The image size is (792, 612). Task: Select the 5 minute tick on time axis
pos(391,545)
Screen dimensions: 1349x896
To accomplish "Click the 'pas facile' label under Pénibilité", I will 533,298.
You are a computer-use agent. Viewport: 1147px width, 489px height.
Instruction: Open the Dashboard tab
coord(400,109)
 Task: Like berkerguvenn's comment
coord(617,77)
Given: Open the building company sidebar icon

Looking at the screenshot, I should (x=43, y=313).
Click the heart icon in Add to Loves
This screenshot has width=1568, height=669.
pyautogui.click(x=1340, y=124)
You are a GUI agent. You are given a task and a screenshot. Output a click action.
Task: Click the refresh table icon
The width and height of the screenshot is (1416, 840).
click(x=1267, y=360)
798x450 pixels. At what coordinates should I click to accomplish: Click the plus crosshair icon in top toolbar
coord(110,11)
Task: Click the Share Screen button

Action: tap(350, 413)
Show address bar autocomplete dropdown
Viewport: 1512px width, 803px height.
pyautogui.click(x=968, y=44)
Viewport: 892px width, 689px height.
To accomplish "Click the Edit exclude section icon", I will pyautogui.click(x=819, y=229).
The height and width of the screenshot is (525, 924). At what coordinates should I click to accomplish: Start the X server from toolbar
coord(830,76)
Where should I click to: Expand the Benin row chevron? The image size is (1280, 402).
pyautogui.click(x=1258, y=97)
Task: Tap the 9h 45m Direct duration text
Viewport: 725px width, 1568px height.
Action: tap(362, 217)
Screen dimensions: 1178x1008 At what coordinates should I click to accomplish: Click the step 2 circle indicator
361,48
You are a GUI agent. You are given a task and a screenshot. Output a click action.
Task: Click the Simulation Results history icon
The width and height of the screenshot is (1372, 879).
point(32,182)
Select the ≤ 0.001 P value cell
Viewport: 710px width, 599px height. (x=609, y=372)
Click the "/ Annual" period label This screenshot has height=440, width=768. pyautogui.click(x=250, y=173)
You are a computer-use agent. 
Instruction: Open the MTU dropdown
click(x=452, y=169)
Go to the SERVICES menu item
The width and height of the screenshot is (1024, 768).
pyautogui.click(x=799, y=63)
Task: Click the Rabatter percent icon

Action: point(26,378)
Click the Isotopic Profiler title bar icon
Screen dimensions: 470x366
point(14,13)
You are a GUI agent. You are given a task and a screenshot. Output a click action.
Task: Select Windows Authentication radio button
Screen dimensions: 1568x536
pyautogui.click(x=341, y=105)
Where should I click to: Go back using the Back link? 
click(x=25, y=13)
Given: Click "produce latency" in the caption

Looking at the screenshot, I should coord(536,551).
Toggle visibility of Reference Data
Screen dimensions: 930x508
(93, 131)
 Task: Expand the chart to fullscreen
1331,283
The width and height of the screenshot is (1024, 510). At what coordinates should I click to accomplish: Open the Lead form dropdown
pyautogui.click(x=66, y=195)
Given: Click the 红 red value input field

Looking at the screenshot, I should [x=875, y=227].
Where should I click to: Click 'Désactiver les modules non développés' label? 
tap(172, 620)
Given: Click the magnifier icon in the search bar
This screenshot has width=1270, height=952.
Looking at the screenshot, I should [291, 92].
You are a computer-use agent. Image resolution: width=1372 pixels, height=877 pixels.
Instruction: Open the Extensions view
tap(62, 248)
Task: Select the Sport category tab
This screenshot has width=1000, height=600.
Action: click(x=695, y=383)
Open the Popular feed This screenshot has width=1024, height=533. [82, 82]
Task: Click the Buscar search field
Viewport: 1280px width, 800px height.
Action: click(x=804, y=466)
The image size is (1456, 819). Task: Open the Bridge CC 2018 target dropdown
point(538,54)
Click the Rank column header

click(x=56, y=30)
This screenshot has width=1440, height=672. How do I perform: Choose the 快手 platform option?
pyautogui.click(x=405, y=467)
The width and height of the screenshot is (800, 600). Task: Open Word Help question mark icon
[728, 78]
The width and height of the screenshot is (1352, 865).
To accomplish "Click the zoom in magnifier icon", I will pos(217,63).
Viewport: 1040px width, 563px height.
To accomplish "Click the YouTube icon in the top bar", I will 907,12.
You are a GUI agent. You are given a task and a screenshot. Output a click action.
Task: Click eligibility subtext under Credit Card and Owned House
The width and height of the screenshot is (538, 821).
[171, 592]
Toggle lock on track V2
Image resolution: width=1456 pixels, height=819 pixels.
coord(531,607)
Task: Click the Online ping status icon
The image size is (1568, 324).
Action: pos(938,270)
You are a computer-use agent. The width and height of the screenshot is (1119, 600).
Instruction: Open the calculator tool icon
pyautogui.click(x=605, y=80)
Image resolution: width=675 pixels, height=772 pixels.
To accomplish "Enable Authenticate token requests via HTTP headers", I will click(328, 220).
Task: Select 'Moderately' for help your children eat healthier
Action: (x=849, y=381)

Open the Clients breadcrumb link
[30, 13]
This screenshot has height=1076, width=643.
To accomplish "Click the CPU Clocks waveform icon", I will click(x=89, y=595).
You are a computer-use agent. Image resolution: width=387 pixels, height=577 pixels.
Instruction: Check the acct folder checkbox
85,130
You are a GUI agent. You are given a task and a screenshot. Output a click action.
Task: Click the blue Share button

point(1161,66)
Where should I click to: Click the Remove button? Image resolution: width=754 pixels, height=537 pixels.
....
# Written task:
Rewrite every entry, putting "desktop assistant" wherever "computer-use agent" appears and leaving everything else the same.

# Solution for this problem:
The image size is (792, 612). Task: Select the 5 minute tick on time axis
pos(391,545)
Screen dimensions: 1349x896
To accomplish "Click the 'pas facile' label under Pénibilité", I will 533,298.
You are a desktop assistant. Viewport: 1147px width, 489px height.
Instruction: Open the Dashboard tab
coord(400,109)
 Task: Like berkerguvenn's comment
coord(617,77)
Given: Open the building company sidebar icon

Looking at the screenshot, I should (x=43, y=313).
Click the heart icon in Add to Loves
This screenshot has width=1568, height=669.
pyautogui.click(x=1340, y=124)
You are a GUI agent. You are given a task and a screenshot. Output a click action.
Task: Click the refresh table icon
The width and height of the screenshot is (1416, 840).
click(x=1267, y=360)
798x450 pixels. At what coordinates should I click to accomplish: Click the plus crosshair icon in top toolbar
coord(110,11)
Task: Click the Share Screen button

Action: tap(350, 413)
Show address bar autocomplete dropdown
Viewport: 1512px width, 803px height.
pyautogui.click(x=968, y=44)
Viewport: 892px width, 689px height.
To accomplish "Click the Edit exclude section icon", I will pyautogui.click(x=819, y=229).
The height and width of the screenshot is (525, 924). At what coordinates should I click to accomplish: Start the X server from toolbar
coord(830,76)
Where should I click to: Expand the Benin row chevron? The image size is (1280, 402).
pyautogui.click(x=1258, y=97)
Task: Tap the 9h 45m Direct duration text
Viewport: 725px width, 1568px height.
Action: tap(362, 217)
Screen dimensions: 1178x1008 At what coordinates should I click to accomplish: Click the step 2 circle indicator
361,48
You are a GUI agent. You are given a task and a screenshot. Output a click action.
Task: Click the Simulation Results history icon
The width and height of the screenshot is (1372, 879).
point(32,182)
Select the ≤ 0.001 P value cell
Viewport: 710px width, 599px height. (x=609, y=372)
Click the "/ Annual" period label This screenshot has height=440, width=768. pyautogui.click(x=250, y=173)
You are a desktop assistant. 
Instruction: Open the MTU dropdown
click(x=452, y=169)
Go to the SERVICES menu item
The width and height of the screenshot is (1024, 768).
pyautogui.click(x=799, y=63)
Task: Click the Rabatter percent icon

Action: point(26,378)
Click the Isotopic Profiler title bar icon
Screen dimensions: 470x366
point(14,13)
You are a GUI agent. You are given a task and a screenshot. Output a click action.
Task: Select Windows Authentication radio button
Screen dimensions: 1568x536
pyautogui.click(x=341, y=105)
Where should I click to: Go back using the Back link? 
click(x=25, y=13)
Given: Click "produce latency" in the caption

Looking at the screenshot, I should coord(536,551).
Toggle visibility of Reference Data
Screen dimensions: 930x508
(93, 131)
 Task: Expand the chart to fullscreen
1331,283
The width and height of the screenshot is (1024, 510). At what coordinates should I click to accomplish: Open the Lead form dropdown
pyautogui.click(x=66, y=195)
Given: Click the 红 red value input field

Looking at the screenshot, I should [x=875, y=227].
Where should I click to: Click 'Désactiver les modules non développés' label? 
tap(172, 620)
Given: Click the magnifier icon in the search bar
This screenshot has width=1270, height=952.
Looking at the screenshot, I should [291, 92].
You are a desktop assistant. Image resolution: width=1372 pixels, height=877 pixels.
Instruction: Open the Extensions view
tap(62, 248)
Task: Select the Sport category tab
This screenshot has width=1000, height=600.
Action: click(x=695, y=383)
Open the Popular feed This screenshot has width=1024, height=533. [82, 82]
Task: Click the Buscar search field
Viewport: 1280px width, 800px height.
Action: click(x=804, y=466)
The image size is (1456, 819). Task: Open the Bridge CC 2018 target dropdown
point(538,54)
Click the Rank column header

click(x=56, y=30)
This screenshot has width=1440, height=672. How do I perform: Choose the 快手 platform option?
pyautogui.click(x=405, y=467)
The width and height of the screenshot is (800, 600). Task: Open Word Help question mark icon
[728, 78]
The width and height of the screenshot is (1352, 865).
To accomplish "Click the zoom in magnifier icon", I will pos(217,63).
Viewport: 1040px width, 563px height.
To accomplish "Click the YouTube icon in the top bar", I will 907,12.
You are a GUI agent. You are given a task and a screenshot. Output a click action.
Task: Click eligibility subtext under Credit Card and Owned House
The width and height of the screenshot is (538, 821).
[171, 592]
Toggle lock on track V2
Image resolution: width=1456 pixels, height=819 pixels.
coord(531,607)
Task: Click the Online ping status icon
The image size is (1568, 324).
Action: pos(938,270)
You are a desktop assistant. The width and height of the screenshot is (1119, 600).
Instruction: Open the calculator tool icon
pyautogui.click(x=605, y=80)
Image resolution: width=675 pixels, height=772 pixels.
To accomplish "Enable Authenticate token requests via HTTP headers", I will click(328, 220).
Task: Select 'Moderately' for help your children eat healthier
Action: (x=849, y=381)

Open the Clients breadcrumb link
[30, 13]
This screenshot has height=1076, width=643.
To accomplish "Click the CPU Clocks waveform icon", I will click(x=89, y=595).
You are a desktop assistant. Image resolution: width=387 pixels, height=577 pixels.
Instruction: Check the acct folder checkbox
85,130
You are a GUI agent. You are given a task and a screenshot. Output a click action.
Task: Click the blue Share button

point(1161,66)
Where should I click to: Click the Remove button? Image resolution: width=754 pixels, height=537 pixels.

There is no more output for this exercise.